Ah, I see where I messed up… I just replied to the email notification of this thread. Stupid me 🙁
I checked the logs and do not see any personal data, so here’s the link to the gist:
https://gist.github.com/Dixet/1a55fc87f74b3b730554bb451cbe5886
My hosting provider has described the policy on this page: https://support.cloud86.io/hc/nl/articles/20046166945565-Firewall-Bots-en-Crawlers-error-429 (in dutch).
Translation:
We recommend a crawl delay of 30 seconds. This means 2 requests per minute, 120 requests per hour, and 2880 requests per 24 hours.
The actual limit is more like 1 request per 10 seconds.
Hi @mwanamajinl,
Thanks for sharing the system report and the additional details around your host’s rate limiting, I can see how the strict crawl limits would impact Pinterest’s ability to fetch your product images reliably.
From what you’ve shared, the key issue here is that your hosting provider enforces a very low request rate, roughly 1 request every 10 seconds, while Pinterest’s crawler is attempting to fetch images at a faster pace. Since this limit is enforced at the server level, it results in the HTTP 429 responses you’re seeing, and unfortunately this is outside of what the Pinterest for WooCommerce plugin can directly control.
Looking at your setup , everything appears generally in order from the WooCommerce side, so this does point back to the hosting restriction rather than a misconfiguration in your store.
Here are a few practical options you can consider to move forward:
- Allowlist Pinterest crawlers
If your host supports it, you could ask them to whitelist Pinterest’s crawler IPs or user agents so they are not subject to the strict rate limiting.
- Use a CDN for images
Serving your images through a CDN such as Cloudflare can help offload requests from your origin server, allowing Pinterest to fetch images without hitting your host’s limits.
- Adjust bot protection settings
Some hosts allow fine tuning of bot or crawler limits. If there is any flexibility to increase the rate for known crawlers, that would help significantly.

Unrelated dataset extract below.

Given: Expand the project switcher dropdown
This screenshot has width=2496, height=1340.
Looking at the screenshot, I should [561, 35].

- Reduce image fetch pressure
While not always possible, ensuring images are optimized and consistently accessible can reduce retries from Pinterest’s side.
At the moment, there isn’t a way within the plugin to throttle or “spread out” Pinterest’s requests, since the crawling behavior is controlled entirely by Pinterest.

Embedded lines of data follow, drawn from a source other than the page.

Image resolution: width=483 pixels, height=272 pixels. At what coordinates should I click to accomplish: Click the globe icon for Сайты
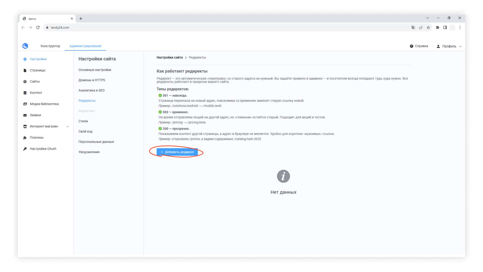[25, 82]
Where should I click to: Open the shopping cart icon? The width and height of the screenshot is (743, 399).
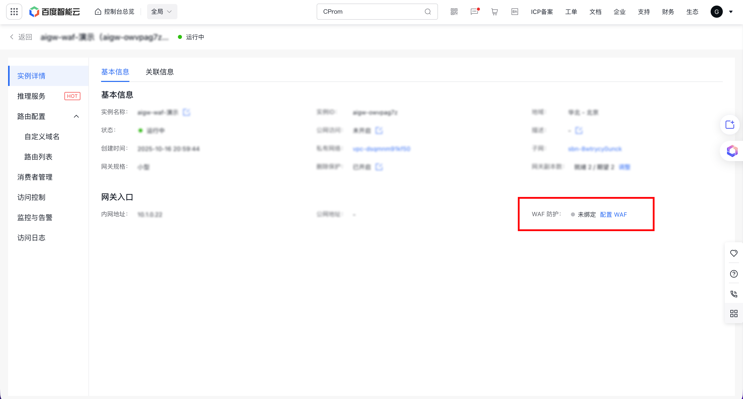click(494, 12)
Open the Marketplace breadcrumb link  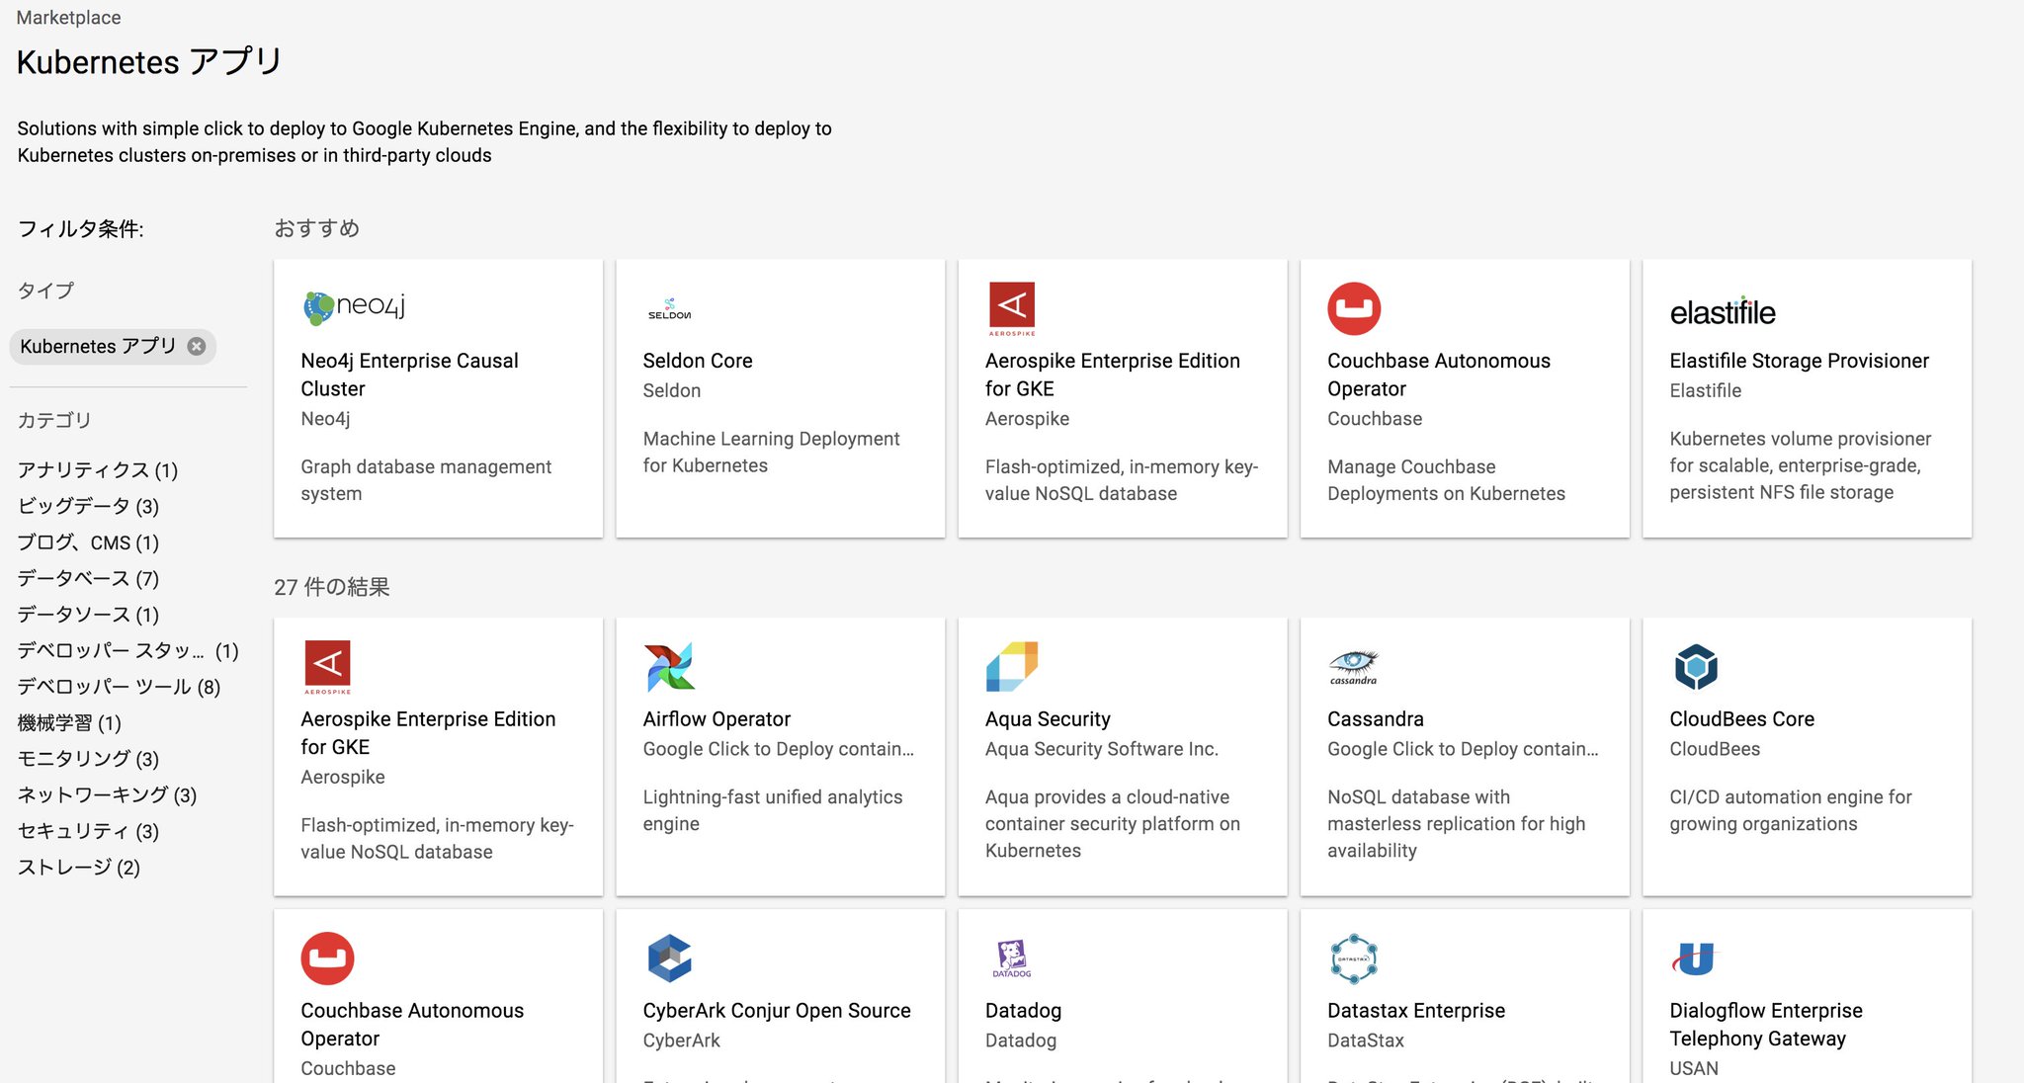(x=68, y=18)
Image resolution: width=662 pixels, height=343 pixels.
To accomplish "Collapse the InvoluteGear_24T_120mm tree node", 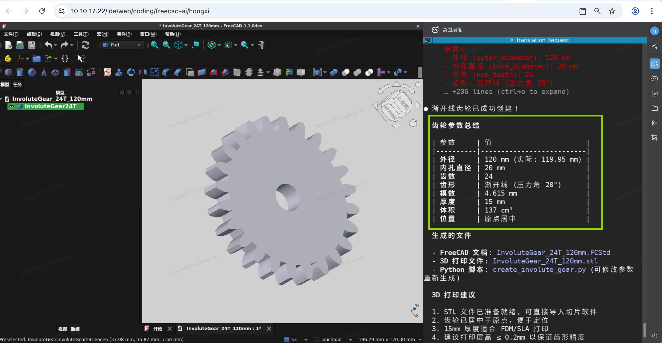I will 2,99.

If you’re able to confirm whether your host can allowlist Pinterest or relax limits for trusted crawlers, that would be the most effective path forward here.
Let me know what your host says about allowlisting, and I’ll be happy to guide you further based on that.
It seems we haven’t heard back from you for a while, so I’ll go ahead and mark this thread as resolved. Feel free to reach out whenever you’re ready to continue.